Hamburg village residents will get the chance next month to say what they think of another proposal regulating the storage of RVs and trailers.

The last time the Village Board proposed changes to the ordinance, more than a dozen owners of recreational vehicles told the board they want to keep their RVs parked at their homes year-round. That was in 2009, and the mayor promised the board would take all the comments into consideration.

It took a while, but now the board will consider a new version.

The new proposal will treat a request almost like a site plan application. The homeowner will submit an application to the village clerk, and homeowners living within 200 feet of the applicant’s property will be notified. They can attend the Planning Commission meeting to speak for or against the request, and the Planning Commission will grant or deny the permit.

“It’s so different that we just want to get it out there,” said Village Attorney Edward J. Murphy III.

The village’s current code regulates the storage of campers, camper trailers, mobile homes and boats that are 24 feet or less in length. Permits are to be granted by the Village Board, but no one remembers the board granting a permit or the ordinance being enforced.

Why change things now?

“People are asking for permits,” Mayor Thomas J. Moses Sr. said.

The current ordinance needs updating, and the last proposal did not get support from residents. The 2009 proposal would have allowed boats, trailers, campers, motor homes, mobile homes or recreational vehicles of any size to be stored in a driveway between May 1 and Oct. 31.

RV and trailer owners complained that they would have to pay for storage over the winter. Others said they did not want a 60-foot RV parked in their neighbor’s yard.

“Some people liked it, some people didn’t,” Murphy said.

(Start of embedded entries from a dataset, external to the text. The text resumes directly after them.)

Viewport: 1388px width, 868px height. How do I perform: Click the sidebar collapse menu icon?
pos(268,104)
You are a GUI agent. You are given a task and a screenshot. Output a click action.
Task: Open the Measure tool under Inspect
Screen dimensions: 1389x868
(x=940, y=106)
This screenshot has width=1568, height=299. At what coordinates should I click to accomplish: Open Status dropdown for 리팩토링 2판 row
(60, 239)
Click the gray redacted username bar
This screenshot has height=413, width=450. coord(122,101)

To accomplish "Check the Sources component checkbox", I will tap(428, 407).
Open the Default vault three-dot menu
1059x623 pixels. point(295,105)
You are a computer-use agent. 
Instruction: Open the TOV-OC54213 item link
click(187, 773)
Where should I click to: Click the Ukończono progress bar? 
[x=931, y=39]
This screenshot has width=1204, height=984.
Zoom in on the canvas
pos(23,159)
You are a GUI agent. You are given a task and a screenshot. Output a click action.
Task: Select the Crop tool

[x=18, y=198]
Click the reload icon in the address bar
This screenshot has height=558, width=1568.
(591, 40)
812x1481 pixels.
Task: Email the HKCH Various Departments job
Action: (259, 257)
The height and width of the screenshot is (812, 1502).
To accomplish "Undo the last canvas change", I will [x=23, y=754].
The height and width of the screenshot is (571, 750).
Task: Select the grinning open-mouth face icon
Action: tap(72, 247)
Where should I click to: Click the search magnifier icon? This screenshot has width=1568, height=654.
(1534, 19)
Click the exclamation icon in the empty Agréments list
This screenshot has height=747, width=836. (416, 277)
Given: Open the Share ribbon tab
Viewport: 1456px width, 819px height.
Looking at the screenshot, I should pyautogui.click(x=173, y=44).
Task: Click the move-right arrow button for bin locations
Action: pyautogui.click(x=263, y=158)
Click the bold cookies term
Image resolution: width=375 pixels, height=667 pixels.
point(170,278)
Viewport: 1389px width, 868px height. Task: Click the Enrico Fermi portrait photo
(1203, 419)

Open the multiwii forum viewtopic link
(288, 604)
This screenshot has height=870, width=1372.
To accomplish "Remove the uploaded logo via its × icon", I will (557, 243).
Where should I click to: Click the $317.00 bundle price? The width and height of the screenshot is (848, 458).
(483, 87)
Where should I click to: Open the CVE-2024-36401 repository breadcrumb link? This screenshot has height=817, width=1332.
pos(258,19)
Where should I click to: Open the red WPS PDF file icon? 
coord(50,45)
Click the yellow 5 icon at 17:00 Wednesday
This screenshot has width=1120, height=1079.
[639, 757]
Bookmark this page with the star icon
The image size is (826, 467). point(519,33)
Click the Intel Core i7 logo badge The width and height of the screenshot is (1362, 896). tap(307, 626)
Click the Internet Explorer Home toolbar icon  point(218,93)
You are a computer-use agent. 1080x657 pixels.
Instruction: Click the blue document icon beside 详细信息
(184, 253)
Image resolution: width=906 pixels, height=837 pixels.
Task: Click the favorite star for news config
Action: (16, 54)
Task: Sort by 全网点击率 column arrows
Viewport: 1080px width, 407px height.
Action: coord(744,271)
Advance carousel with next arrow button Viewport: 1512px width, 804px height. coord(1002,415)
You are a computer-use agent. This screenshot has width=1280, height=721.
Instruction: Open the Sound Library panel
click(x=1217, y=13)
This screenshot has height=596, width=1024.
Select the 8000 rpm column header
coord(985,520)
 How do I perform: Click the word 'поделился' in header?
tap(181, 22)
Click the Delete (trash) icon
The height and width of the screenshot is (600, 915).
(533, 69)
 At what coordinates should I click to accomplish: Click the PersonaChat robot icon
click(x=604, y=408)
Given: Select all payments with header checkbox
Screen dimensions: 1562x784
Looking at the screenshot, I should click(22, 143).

The new proposal would allow a boat, trailer, camper, motor home, mobile home or RV to be temporarily parked on private property without a permit for up to 72 hours, as long as it does not impede pedestrian or vehicular traffic. If it is to be stored longer than 90 days, it must be in the rear yard or in the side yard of a corner lot.

There are no restrictions if the vehicle is parked within an enclosed garage, shed or barn.

Village officials said some residents have parked a boat on a trailer on the street in front of their home for the summer, blocking the view of neighbors trying to get out of their driveways. Obstructing the view is not permitted, Murphy said.

The new system will allow an individual approach and will take the views of each neighborhood into account.

A public hearing on the new proposal will be conducted at 7:15 p.m. Jan. 7. Copies of the proposal will be available in the village clerk’s office Dec. 20.